Bernd Debusmann is a Reuters columnist. The opinions expressed are his own.
In the long-running Western debate over what to do about Iran’s nuclear program, fresh language has been as rare as fresh ideas. But here’s a novel phrase worth noting: “Striking Iranian nuclear sites is like mowing the grass.” How so?
The man who coined the simile, Middle East scholar Aaron David Miller, argues that no strike, or series of strikes, could permanently cripple the Iranian capacity to produce and weaponize fissile material. Absent complete success in wiping out Iran’s hardened and widely dispersed nuclear sites, “the grass would only grow back again.” The Iranians would “reseed” the grass “with the kind of legitimacy that can only come from having been attacked by an outside power.”
The presidential hopefuls of America‘s Republican Party could do worse than take note of that assessment. In the first foreign policy debate of the Republican primary race on November 12, all but one of the nine would-be presidents supported an attack — by the United States or Israel — on Iran to stop it from getting the bomb, if sanctions failed, as they have done so far.
Unlike the presidential candidates, Miller is familiar with the subject. Now a public policy scholar at the Woodrow Wilson International Center, a Washington think tank, he worked for 25 years in senior roles at the State Department as a Middle East negotiator and adviser.

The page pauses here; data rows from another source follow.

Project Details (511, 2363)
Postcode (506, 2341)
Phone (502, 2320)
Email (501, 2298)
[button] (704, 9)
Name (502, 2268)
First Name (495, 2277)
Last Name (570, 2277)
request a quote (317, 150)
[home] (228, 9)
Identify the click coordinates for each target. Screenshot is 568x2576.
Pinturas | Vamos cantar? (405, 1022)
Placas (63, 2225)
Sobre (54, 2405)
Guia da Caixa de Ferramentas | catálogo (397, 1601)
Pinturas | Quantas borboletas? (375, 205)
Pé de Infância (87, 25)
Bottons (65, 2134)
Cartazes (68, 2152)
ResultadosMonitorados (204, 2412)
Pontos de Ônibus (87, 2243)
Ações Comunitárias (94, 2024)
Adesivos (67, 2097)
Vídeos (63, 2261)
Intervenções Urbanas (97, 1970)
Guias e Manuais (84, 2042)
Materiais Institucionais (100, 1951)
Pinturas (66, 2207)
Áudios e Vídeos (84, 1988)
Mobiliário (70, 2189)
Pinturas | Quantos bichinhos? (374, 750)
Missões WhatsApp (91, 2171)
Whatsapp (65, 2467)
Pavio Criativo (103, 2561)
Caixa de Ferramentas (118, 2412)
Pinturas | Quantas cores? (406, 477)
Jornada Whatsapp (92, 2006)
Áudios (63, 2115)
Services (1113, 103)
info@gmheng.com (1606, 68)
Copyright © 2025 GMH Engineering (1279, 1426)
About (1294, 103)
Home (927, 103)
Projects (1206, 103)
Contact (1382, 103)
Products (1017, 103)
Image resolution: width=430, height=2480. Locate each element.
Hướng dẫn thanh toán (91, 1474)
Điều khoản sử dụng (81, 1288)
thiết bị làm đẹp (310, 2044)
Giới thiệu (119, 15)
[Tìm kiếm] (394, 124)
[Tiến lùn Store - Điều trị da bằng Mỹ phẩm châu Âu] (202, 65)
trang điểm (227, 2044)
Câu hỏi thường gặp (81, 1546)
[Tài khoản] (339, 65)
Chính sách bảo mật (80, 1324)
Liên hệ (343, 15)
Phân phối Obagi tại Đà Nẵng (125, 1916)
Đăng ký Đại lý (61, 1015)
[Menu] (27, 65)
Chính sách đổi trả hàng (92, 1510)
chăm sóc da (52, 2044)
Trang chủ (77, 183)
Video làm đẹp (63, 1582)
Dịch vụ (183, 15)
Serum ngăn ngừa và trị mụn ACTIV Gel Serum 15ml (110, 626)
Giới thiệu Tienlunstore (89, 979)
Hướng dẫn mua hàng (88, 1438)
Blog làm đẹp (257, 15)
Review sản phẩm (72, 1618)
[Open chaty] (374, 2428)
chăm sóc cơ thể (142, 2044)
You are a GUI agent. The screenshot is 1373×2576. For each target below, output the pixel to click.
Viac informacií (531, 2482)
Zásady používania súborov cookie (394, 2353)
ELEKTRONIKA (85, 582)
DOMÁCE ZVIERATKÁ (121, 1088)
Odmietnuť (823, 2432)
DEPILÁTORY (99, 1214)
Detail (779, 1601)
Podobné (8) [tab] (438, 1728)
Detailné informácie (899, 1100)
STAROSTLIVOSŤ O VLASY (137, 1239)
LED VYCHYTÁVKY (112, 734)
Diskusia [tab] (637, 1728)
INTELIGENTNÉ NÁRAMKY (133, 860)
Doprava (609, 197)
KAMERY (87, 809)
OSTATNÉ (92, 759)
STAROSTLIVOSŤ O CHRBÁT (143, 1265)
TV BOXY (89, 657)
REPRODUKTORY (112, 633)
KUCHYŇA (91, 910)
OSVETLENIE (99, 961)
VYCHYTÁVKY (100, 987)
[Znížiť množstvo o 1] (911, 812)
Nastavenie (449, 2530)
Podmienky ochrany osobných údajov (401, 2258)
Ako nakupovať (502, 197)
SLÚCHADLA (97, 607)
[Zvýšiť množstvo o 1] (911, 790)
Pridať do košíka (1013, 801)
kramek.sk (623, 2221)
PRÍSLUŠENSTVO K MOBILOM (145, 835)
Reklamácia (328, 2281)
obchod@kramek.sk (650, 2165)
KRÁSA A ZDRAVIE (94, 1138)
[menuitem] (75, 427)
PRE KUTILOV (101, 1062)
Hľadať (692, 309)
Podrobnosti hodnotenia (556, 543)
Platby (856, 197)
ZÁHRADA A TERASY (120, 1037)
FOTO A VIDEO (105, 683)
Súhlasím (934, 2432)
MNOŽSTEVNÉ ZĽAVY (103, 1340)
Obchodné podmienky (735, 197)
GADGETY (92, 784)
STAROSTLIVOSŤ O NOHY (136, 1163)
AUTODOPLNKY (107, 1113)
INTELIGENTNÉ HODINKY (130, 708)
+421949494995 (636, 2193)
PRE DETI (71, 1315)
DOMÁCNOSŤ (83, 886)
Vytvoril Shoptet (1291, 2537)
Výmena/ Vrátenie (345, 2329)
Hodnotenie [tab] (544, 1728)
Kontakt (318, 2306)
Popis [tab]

He is not alone in arguing that an attack on Iran would only delay, but not end, Iran’s nuclear ambitions.
In the United States, a long list of prominent experts on Iran and nuclear proliferation share that view and in Israel, Meir Dagan, the former head of the Mossad, the foreign intelligence service, has called bombing Iraq “a stupid idea” and repeatedly warned that an attack would have disastrous consequences for Israel.